Railway station in Melbourne, Australia

Cardinia Road station is a railway station operated by Metro Trains Melbourne on the Pakenham line, part of the Melbourne rail network. It serves the south-eastern suburb of Pakenham, in Melbourne, Victoria, Australia. Cardinia Road station is a ground-level unstaffed station, featuring two side platforms. It opened on 22 April 2012.

==History==
Announced as part of the Victorian Transport Plan in 2008, construction works for the station officially commenced on 11 October 2010, when the then Minister for Public Transport, Martin Pakula, turned the first sod at the site. On 10 June 2011, the name for the station was confirmed as Cardinia Road. On 15 April 2012, a community open day was held prior to opening, with the station officially opening a week later, on 22 April. Due to power supply issues, only selected peak-hour services stopped at the station, with a substation built later on in that year to allow all peak-hour services to stop.
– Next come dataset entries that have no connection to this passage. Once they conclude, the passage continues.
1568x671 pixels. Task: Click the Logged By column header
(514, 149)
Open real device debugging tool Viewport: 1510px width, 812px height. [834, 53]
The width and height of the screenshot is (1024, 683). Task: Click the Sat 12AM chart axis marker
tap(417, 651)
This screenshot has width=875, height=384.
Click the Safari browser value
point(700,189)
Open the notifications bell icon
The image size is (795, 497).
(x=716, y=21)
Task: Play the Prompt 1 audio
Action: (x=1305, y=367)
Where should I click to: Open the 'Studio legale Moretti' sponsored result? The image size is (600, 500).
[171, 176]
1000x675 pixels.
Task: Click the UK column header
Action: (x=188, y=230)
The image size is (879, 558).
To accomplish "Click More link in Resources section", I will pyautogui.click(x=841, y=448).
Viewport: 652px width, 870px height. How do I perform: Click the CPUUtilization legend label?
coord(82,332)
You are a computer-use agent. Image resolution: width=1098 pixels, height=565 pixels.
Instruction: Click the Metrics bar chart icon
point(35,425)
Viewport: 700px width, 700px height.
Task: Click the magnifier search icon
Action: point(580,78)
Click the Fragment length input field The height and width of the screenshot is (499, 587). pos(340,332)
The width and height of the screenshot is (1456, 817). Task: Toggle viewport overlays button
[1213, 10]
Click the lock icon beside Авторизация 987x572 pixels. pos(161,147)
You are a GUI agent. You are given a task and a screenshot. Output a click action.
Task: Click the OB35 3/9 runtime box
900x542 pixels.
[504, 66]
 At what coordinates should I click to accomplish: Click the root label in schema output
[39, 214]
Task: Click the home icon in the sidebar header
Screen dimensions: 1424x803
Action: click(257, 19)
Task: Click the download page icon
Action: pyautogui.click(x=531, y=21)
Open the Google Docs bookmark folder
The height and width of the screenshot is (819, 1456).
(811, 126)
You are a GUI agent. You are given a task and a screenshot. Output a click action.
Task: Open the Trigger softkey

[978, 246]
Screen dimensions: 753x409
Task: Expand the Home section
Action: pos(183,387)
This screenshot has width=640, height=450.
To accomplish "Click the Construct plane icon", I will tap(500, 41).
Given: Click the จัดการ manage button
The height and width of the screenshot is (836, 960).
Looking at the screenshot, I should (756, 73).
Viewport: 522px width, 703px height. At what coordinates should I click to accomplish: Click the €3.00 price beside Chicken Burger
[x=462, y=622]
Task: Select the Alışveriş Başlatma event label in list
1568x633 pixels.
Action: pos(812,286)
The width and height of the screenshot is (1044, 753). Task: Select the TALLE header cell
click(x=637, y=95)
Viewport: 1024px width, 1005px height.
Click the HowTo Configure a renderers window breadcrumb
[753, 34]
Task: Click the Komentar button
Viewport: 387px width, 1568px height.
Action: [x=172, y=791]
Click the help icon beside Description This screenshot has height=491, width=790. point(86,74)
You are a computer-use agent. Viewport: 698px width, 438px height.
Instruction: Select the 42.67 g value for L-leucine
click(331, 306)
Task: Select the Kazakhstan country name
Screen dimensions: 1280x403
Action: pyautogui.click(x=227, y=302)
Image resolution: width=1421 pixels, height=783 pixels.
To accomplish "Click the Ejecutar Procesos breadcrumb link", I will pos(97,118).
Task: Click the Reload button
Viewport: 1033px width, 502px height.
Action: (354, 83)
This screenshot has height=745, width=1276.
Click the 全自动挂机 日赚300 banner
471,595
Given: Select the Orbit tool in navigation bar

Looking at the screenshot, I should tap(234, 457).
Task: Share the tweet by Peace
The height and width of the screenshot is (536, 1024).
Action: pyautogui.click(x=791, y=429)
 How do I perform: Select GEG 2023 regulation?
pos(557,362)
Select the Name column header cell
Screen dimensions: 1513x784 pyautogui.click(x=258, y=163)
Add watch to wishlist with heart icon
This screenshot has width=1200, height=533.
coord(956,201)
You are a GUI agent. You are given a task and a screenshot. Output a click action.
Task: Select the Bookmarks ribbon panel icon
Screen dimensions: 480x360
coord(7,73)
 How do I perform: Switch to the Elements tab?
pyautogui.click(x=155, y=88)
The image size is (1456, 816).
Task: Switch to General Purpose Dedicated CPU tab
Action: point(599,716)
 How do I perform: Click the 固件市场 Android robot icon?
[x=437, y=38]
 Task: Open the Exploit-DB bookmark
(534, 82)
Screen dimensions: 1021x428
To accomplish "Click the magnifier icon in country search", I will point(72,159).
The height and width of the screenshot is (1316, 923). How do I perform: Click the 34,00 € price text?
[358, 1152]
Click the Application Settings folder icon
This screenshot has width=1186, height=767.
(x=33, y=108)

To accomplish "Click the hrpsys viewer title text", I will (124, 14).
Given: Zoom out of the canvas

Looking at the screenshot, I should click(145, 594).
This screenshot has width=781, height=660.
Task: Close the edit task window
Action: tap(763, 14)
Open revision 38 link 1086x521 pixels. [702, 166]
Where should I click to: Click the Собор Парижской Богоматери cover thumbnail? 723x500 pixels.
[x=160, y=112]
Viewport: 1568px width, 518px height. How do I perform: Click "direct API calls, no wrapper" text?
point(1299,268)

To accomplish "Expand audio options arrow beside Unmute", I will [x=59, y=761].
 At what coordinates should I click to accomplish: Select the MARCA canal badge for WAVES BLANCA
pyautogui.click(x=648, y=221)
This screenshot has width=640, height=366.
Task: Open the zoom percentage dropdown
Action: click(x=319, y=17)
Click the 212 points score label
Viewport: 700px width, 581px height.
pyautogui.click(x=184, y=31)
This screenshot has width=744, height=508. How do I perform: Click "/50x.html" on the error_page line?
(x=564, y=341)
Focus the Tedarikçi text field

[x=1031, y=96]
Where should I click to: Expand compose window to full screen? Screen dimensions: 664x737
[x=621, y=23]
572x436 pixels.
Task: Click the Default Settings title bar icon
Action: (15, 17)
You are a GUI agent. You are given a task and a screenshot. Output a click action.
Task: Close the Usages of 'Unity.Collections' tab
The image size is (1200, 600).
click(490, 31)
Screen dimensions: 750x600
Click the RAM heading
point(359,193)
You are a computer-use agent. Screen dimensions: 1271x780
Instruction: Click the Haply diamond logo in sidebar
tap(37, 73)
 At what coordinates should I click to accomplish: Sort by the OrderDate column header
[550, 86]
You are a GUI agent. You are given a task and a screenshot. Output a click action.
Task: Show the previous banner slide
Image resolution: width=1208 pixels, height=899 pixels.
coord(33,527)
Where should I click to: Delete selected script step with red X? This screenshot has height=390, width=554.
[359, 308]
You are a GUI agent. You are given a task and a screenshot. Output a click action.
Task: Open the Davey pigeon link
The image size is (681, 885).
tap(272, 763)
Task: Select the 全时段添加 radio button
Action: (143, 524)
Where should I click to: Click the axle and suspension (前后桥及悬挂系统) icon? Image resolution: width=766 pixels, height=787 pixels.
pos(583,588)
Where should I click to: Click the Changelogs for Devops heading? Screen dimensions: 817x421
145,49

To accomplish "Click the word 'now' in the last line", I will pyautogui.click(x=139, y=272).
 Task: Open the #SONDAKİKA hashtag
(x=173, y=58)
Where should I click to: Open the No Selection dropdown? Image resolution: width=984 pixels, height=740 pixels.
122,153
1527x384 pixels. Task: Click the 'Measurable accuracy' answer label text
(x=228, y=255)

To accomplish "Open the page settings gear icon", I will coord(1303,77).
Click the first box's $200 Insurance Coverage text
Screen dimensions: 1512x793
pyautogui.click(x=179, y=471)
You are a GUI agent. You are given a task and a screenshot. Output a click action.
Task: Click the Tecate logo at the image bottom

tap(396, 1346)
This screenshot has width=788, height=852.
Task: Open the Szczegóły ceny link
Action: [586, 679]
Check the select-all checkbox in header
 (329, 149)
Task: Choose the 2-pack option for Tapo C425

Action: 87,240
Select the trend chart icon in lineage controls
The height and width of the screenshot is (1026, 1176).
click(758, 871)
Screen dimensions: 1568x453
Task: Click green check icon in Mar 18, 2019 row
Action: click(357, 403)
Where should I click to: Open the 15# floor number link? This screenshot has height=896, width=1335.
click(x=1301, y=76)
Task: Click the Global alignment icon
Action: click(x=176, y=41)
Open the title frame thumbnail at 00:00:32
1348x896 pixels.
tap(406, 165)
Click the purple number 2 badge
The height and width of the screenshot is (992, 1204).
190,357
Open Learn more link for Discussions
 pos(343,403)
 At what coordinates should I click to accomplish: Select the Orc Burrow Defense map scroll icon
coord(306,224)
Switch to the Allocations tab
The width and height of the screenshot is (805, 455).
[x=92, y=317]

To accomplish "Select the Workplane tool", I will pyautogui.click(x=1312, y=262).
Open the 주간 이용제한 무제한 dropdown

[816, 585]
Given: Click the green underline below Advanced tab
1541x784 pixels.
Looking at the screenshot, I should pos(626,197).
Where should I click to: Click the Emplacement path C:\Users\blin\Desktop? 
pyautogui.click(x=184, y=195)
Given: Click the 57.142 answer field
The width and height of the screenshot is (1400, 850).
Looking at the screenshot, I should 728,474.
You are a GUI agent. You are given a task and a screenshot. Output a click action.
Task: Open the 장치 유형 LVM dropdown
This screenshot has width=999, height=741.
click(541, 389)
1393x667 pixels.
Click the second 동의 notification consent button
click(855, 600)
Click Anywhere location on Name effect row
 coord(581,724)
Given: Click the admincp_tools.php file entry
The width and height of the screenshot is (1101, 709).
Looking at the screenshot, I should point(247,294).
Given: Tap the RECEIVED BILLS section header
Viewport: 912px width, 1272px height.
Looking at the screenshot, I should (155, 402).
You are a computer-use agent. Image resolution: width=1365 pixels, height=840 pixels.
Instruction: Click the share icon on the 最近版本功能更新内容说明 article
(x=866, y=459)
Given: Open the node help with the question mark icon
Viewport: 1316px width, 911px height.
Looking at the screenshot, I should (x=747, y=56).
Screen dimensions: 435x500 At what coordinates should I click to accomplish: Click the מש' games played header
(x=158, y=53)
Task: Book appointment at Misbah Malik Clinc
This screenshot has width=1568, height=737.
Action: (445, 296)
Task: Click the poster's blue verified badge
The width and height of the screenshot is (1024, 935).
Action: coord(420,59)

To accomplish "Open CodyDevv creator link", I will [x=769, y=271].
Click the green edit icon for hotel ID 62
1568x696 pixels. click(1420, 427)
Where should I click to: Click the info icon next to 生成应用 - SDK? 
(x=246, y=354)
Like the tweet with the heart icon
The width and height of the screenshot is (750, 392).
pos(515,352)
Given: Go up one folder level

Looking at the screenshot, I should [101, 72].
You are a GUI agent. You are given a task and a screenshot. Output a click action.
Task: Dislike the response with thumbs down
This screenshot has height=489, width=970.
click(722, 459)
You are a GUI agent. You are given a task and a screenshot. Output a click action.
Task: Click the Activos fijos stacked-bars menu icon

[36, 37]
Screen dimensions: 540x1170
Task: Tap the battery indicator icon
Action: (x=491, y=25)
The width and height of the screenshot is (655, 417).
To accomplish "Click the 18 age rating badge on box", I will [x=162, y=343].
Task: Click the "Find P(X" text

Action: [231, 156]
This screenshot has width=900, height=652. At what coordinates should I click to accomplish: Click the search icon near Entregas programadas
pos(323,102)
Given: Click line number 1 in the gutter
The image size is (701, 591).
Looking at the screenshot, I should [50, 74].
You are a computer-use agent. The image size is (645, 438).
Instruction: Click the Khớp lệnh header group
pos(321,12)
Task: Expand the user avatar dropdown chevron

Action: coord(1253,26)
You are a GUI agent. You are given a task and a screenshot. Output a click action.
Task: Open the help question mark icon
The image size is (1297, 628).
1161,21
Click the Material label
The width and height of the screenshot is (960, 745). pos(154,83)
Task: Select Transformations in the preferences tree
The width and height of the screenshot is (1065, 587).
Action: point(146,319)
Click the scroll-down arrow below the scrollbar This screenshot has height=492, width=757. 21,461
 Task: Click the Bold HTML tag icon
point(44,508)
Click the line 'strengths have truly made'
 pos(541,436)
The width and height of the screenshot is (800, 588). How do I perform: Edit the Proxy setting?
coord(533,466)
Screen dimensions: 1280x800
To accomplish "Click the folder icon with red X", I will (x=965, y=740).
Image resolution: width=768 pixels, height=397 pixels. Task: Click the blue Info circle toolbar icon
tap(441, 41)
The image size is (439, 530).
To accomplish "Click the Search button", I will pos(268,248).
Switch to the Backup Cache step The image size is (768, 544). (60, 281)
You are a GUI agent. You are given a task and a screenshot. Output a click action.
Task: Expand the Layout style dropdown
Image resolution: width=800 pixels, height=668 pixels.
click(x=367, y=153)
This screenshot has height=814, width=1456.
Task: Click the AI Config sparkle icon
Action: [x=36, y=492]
In 1978, flashing light signals were provided at the former Cardinia Road level crossing, which was located at the up end of the station, with boom barriers being installed in 1986. On 6 December 2020, as part of the Level Crossing Removal Project, the level crossing was grade separated, and replaced with a road overpass. In February 2021, the boom barriers, flashing lights and bells were dismantled.

== Platforms and services ==
Cardinia Road has two side platforms. It is served by Pakenham line trains.

Cardinia Road platform arrangement
| Platform | Line | Destination | Via | Service Pattern | Source |
| 1 | Pakenham line | Sunbury, Watergardens, West Footscray | Town Hall | Limited express |  |
| 2 | Pakenham line | East Pakenham |  | All stations |  |

==Transport links==
Ventura Bus Lines operates two routes via Cardinia Road station, under contract to Public Transport Victoria:

- : Pakenham station – Officer South (via Cardinia Road Station)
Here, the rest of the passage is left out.